> **Goal**: In the records below, replace "Where should I click to" with "Where do I click to" and leave every other part unchanged.

> **Provided data**:
◆ ◆ ◆
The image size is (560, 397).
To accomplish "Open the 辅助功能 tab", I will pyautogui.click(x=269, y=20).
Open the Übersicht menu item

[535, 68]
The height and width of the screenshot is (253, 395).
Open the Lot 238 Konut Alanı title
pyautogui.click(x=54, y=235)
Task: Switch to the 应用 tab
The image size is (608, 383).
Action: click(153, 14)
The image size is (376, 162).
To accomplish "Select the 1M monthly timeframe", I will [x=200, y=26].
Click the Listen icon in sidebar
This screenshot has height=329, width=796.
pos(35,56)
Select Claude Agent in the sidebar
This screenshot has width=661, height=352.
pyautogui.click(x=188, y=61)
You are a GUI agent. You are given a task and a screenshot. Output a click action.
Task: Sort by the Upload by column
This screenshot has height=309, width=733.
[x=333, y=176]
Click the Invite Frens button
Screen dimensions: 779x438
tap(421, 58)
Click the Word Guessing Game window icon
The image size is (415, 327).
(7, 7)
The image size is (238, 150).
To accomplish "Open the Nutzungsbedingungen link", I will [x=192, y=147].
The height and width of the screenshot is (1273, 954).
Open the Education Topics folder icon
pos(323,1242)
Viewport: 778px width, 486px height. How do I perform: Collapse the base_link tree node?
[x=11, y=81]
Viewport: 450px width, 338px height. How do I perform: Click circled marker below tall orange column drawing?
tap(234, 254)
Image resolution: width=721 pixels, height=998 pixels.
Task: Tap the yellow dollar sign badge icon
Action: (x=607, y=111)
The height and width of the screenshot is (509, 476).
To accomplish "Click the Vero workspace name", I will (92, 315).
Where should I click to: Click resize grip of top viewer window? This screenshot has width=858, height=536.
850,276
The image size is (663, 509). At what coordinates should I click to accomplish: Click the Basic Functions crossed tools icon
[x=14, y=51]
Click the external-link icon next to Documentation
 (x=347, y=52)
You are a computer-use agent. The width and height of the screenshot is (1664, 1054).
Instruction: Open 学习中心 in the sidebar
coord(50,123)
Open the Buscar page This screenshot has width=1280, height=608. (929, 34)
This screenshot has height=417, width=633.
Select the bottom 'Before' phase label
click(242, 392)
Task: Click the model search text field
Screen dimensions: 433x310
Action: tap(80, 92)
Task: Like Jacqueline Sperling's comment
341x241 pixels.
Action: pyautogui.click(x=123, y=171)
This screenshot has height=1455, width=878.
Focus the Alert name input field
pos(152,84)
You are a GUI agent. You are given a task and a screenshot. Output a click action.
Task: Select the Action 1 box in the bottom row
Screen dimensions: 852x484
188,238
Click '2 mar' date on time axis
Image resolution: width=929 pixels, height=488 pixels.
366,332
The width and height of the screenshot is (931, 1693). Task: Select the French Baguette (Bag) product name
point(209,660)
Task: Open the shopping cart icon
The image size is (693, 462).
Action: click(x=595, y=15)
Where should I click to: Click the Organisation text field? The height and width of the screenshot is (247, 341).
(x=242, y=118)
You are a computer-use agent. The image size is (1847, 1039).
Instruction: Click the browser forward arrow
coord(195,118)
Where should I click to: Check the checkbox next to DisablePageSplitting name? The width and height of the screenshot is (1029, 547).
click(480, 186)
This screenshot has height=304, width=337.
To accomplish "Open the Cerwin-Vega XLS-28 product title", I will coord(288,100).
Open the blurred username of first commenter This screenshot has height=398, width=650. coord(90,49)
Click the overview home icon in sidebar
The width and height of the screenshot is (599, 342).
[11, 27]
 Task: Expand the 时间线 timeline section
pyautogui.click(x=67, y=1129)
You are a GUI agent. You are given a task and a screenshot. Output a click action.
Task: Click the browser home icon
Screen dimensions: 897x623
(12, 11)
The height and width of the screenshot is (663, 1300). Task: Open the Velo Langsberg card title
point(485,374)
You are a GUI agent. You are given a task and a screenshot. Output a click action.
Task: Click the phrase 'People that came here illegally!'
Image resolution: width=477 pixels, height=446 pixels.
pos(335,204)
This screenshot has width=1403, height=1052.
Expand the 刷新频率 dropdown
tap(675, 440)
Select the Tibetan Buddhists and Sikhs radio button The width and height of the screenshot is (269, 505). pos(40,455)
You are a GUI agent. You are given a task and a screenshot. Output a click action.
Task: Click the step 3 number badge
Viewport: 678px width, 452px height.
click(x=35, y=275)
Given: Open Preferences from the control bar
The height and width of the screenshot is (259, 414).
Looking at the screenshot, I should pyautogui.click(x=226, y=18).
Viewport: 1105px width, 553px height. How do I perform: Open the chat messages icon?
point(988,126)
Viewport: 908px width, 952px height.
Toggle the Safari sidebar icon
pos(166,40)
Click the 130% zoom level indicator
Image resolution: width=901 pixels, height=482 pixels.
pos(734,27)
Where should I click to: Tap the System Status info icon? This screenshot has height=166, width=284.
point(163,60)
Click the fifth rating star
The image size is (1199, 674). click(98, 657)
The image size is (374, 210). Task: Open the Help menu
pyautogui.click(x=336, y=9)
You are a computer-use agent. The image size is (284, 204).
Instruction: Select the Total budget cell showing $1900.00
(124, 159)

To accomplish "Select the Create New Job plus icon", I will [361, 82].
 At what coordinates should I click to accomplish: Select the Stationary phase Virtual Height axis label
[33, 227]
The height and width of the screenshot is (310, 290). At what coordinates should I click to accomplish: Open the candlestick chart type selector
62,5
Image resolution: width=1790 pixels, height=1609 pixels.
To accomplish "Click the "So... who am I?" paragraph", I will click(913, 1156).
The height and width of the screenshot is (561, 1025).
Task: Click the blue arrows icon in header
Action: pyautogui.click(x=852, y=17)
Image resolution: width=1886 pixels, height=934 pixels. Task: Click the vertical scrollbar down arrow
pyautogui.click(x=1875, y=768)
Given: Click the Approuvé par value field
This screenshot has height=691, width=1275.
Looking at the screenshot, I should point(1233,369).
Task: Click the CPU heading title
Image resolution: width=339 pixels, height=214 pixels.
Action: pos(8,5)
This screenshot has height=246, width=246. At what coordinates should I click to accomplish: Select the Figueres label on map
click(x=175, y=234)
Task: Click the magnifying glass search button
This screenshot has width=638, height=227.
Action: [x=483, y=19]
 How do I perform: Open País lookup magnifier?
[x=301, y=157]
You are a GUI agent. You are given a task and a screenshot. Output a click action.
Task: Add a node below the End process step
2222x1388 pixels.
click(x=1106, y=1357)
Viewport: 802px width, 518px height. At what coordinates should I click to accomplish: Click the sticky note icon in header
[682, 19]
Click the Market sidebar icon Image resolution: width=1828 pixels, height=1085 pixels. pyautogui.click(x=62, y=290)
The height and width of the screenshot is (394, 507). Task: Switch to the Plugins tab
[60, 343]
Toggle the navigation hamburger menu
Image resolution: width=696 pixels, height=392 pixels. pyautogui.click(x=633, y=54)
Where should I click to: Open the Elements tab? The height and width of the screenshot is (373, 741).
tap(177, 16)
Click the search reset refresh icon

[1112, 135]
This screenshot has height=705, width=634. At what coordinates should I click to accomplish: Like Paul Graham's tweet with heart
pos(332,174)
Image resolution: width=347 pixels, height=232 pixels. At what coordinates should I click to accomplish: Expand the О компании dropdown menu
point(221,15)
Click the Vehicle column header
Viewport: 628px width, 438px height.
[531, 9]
◆ ◆ ◆
> **The output**:
The image size is (560, 397).
To accomplish "Open the 辅助功能 tab", I will pyautogui.click(x=269, y=20).
Open the Übersicht menu item

[535, 68]
The height and width of the screenshot is (253, 395).
Open the Lot 238 Konut Alanı title
pyautogui.click(x=54, y=235)
Task: Switch to the 应用 tab
The image size is (608, 383).
Action: click(153, 14)
The image size is (376, 162).
To accomplish "Select the 1M monthly timeframe", I will [x=200, y=26].
Click the Listen icon in sidebar
This screenshot has height=329, width=796.
pos(35,56)
Select Claude Agent in the sidebar
This screenshot has width=661, height=352.
pyautogui.click(x=188, y=61)
You are a GUI agent. You are given a task and a screenshot. Output a click action.
Task: Sort by the Upload by column
This screenshot has height=309, width=733.
[x=333, y=176]
Click the Invite Frens button
Screen dimensions: 779x438
tap(421, 58)
Click the Word Guessing Game window icon
The image size is (415, 327).
(7, 7)
The image size is (238, 150).
To accomplish "Open the Nutzungsbedingungen link", I will [x=192, y=147].
The height and width of the screenshot is (1273, 954).
Open the Education Topics folder icon
pos(323,1242)
Viewport: 778px width, 486px height. How do I perform: Collapse the base_link tree node?
[x=11, y=81]
Viewport: 450px width, 338px height. How do I perform: Click circled marker below tall orange column drawing?
tap(234, 254)
Image resolution: width=721 pixels, height=998 pixels.
Task: Tap the yellow dollar sign badge icon
Action: (x=607, y=111)
The height and width of the screenshot is (509, 476).
To accomplish "Click the Vero workspace name", I will (92, 315).
Where do I click to: Click resize grip of top viewer window? This screenshot has width=858, height=536.
850,276
The image size is (663, 509). At what coordinates should I click to accomplish: Click the Basic Functions crossed tools icon
[x=14, y=51]
Click the external-link icon next to Documentation
 (x=347, y=52)
You are a computer-use agent. The width and height of the screenshot is (1664, 1054).
Instruction: Open 学习中心 in the sidebar
coord(50,123)
Open the Buscar page This screenshot has width=1280, height=608. (929, 34)
This screenshot has height=417, width=633.
Select the bottom 'Before' phase label
click(242, 392)
Task: Click the model search text field
Screen dimensions: 433x310
Action: tap(80, 92)
Task: Like Jacqueline Sperling's comment
341x241 pixels.
Action: pyautogui.click(x=123, y=171)
This screenshot has height=1455, width=878.
Focus the Alert name input field
pos(152,84)
You are a GUI agent. You are given a task and a screenshot. Output a click action.
Task: Select the Action 1 box in the bottom row
Screen dimensions: 852x484
188,238
Click '2 mar' date on time axis
Image resolution: width=929 pixels, height=488 pixels.
366,332
The width and height of the screenshot is (931, 1693). Task: Select the French Baguette (Bag) product name
point(209,660)
Task: Open the shopping cart icon
The image size is (693, 462).
Action: click(x=595, y=15)
Where do I click to: Click the Organisation text field? The height and width of the screenshot is (247, 341).
(x=242, y=118)
You are a computer-use agent. The image size is (1847, 1039).
Instruction: Click the browser forward arrow
coord(195,118)
Where do I click to: Check the checkbox next to DisablePageSplitting name? The width and height of the screenshot is (1029, 547).
click(480, 186)
This screenshot has height=304, width=337.
To accomplish "Open the Cerwin-Vega XLS-28 product title", I will coord(288,100).
Open the blurred username of first commenter This screenshot has height=398, width=650. coord(90,49)
Click the overview home icon in sidebar
The width and height of the screenshot is (599, 342).
[11, 27]
 Task: Expand the 时间线 timeline section
pyautogui.click(x=67, y=1129)
You are a GUI agent. You are given a task and a screenshot. Output a click action.
Task: Click the browser home icon
Screen dimensions: 897x623
(12, 11)
The height and width of the screenshot is (663, 1300). Task: Open the Velo Langsberg card title
point(485,374)
You are a GUI agent. You are given a task and a screenshot. Output a click action.
Task: Click the phrase 'People that came here illegally!'
Image resolution: width=477 pixels, height=446 pixels.
pos(335,204)
This screenshot has width=1403, height=1052.
Expand the 刷新频率 dropdown
tap(675, 440)
Select the Tibetan Buddhists and Sikhs radio button The width and height of the screenshot is (269, 505). pos(40,455)
You are a GUI agent. You are given a task and a screenshot. Output a click action.
Task: Click the step 3 number badge
Viewport: 678px width, 452px height.
click(x=35, y=275)
Given: Open Preferences from the control bar
The height and width of the screenshot is (259, 414).
Looking at the screenshot, I should pyautogui.click(x=226, y=18).
Viewport: 1105px width, 553px height. How do I perform: Open the chat messages icon?
point(988,126)
Viewport: 908px width, 952px height.
Toggle the Safari sidebar icon
pos(166,40)
Click the 130% zoom level indicator
Image resolution: width=901 pixels, height=482 pixels.
pos(734,27)
Where do I click to: Tap the System Status info icon? This screenshot has height=166, width=284.
point(163,60)
Click the fifth rating star
The image size is (1199, 674). click(98, 657)
The image size is (374, 210). Task: Open the Help menu
pyautogui.click(x=336, y=9)
You are a computer-use agent. The image size is (284, 204).
Instruction: Select the Total budget cell showing $1900.00
(124, 159)

To accomplish "Select the Create New Job plus icon", I will [361, 82].
 At what coordinates should I click to accomplish: Select the Stationary phase Virtual Height axis label
[33, 227]
The height and width of the screenshot is (310, 290). At what coordinates should I click to accomplish: Open the candlestick chart type selector
62,5
Image resolution: width=1790 pixels, height=1609 pixels.
To accomplish "Click the "So... who am I?" paragraph", I will click(913, 1156).
The height and width of the screenshot is (561, 1025).
Task: Click the blue arrows icon in header
Action: pyautogui.click(x=852, y=17)
Image resolution: width=1886 pixels, height=934 pixels. Task: Click the vertical scrollbar down arrow
pyautogui.click(x=1875, y=768)
Given: Click the Approuvé par value field
This screenshot has height=691, width=1275.
Looking at the screenshot, I should point(1233,369).
Task: Click the CPU heading title
Image resolution: width=339 pixels, height=214 pixels.
Action: pos(8,5)
This screenshot has height=246, width=246. At what coordinates should I click to accomplish: Select the Figueres label on map
click(x=175, y=234)
Task: Click the magnifying glass search button
This screenshot has width=638, height=227.
Action: [x=483, y=19]
 How do I perform: Open País lookup magnifier?
[x=301, y=157]
You are a GUI agent. You are given a task and a screenshot. Output a click action.
Task: Add a node below the End process step
2222x1388 pixels.
click(x=1106, y=1357)
Viewport: 802px width, 518px height. At what coordinates should I click to accomplish: Click the sticky note icon in header
[682, 19]
Click the Market sidebar icon Image resolution: width=1828 pixels, height=1085 pixels. pyautogui.click(x=62, y=290)
The height and width of the screenshot is (394, 507). Task: Switch to the Plugins tab
[60, 343]
Toggle the navigation hamburger menu
Image resolution: width=696 pixels, height=392 pixels. pyautogui.click(x=633, y=54)
Where do I click to: Open the Elements tab? The height and width of the screenshot is (373, 741).
tap(177, 16)
Click the search reset refresh icon

[1112, 135]
This screenshot has height=705, width=634. At what coordinates should I click to accomplish: Like Paul Graham's tweet with heart
pos(332,174)
Image resolution: width=347 pixels, height=232 pixels. At what coordinates should I click to accomplish: Expand the О компании dropdown menu
point(221,15)
Click the Vehicle column header
Viewport: 628px width, 438px height.
[531, 9]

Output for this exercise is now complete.